Conversational QA system has become very popular in recent years and many techniques have been explored to build a good reliable QA system. Most QA systems allow users to either query from a knowledge base (KB-QA) or from a collection of documents (text-QA). We will first review the KB-QA space, both symbolic and neural methods and then the text-QA space.
In terms of KB-QA space, we will go over the symbolic methods in this blog post and then the neural methods in tomorrow’s post. We will first review symbolic approaches in KB-QA and showcase some of its limitations including scalability. We will then review different neural methods that have been proposed to address these issues. We will also be discussing multi-turn and conversational KB-QA agents which are not as well-studied.
What is a Knowledge Base?
A standard KB is a structured database that stores all the different entities and relationships in the form of subject-predicate-object triplets (s, r, t). In this case, s and t are the entities and r is the relation between the two entities. KB can be represented in the form of a knowledge graph as shown below, where entities are the nodes and relations are the directed edges.
Semantic Parsing for KB-QA
Figure above (on the right) showcase semantic parsing for KB-QA, which it’s the core of many symbolic methods SOTA KB-QA systems. Questions are mapped to its formal meaning representations (logic form) and its equivalent graph representation (query graph), before it’s feed into the KB. Reasoning will then happen within the KB through finding a sequence of paths hat match the query and retrieve the end nodes.
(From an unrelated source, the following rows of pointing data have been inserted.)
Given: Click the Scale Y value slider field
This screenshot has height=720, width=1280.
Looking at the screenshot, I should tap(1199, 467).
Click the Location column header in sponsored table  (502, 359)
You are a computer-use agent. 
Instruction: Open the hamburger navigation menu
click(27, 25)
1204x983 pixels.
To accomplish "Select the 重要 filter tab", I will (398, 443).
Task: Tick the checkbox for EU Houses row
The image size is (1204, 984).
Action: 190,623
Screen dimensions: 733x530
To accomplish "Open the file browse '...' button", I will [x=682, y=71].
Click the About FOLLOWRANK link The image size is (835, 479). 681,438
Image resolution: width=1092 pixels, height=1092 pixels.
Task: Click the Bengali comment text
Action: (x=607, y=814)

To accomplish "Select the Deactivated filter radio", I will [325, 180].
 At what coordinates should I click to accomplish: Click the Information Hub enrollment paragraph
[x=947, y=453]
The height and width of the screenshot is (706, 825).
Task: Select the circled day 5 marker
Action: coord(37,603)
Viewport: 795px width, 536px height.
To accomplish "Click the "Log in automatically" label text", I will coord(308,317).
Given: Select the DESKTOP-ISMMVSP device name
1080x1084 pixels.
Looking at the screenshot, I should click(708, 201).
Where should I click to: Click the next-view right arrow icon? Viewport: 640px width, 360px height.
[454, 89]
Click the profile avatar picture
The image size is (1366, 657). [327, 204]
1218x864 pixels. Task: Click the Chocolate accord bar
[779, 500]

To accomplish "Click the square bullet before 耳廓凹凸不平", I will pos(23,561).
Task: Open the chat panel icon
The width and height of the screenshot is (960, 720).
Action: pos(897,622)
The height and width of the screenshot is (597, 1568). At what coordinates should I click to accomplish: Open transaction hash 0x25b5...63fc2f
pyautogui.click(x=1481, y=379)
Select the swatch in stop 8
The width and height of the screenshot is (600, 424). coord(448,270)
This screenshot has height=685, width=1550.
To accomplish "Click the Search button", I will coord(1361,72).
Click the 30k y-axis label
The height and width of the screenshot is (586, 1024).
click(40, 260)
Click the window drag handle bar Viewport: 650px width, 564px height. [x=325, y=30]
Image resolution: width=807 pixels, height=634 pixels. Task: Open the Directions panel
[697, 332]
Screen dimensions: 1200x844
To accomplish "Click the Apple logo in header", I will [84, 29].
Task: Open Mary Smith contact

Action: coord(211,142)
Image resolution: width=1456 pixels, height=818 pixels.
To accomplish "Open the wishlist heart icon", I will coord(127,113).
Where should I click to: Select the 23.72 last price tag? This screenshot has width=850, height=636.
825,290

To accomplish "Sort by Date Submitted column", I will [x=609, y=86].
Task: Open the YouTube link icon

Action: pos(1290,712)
With the figure above, the two rounded rectangle represents the entities. The shaded circle node x represents the answer node. The circle node y represents that there should be an entity that describe the queried casting relations like character, actor, and time. The diamond node argmin provides a constraint to the answer. This query graph without the constraint would return “Lacey Chabert” and “Mila Kunis”. With the constraint, “Lucy Chabert” was returned as she started the role first.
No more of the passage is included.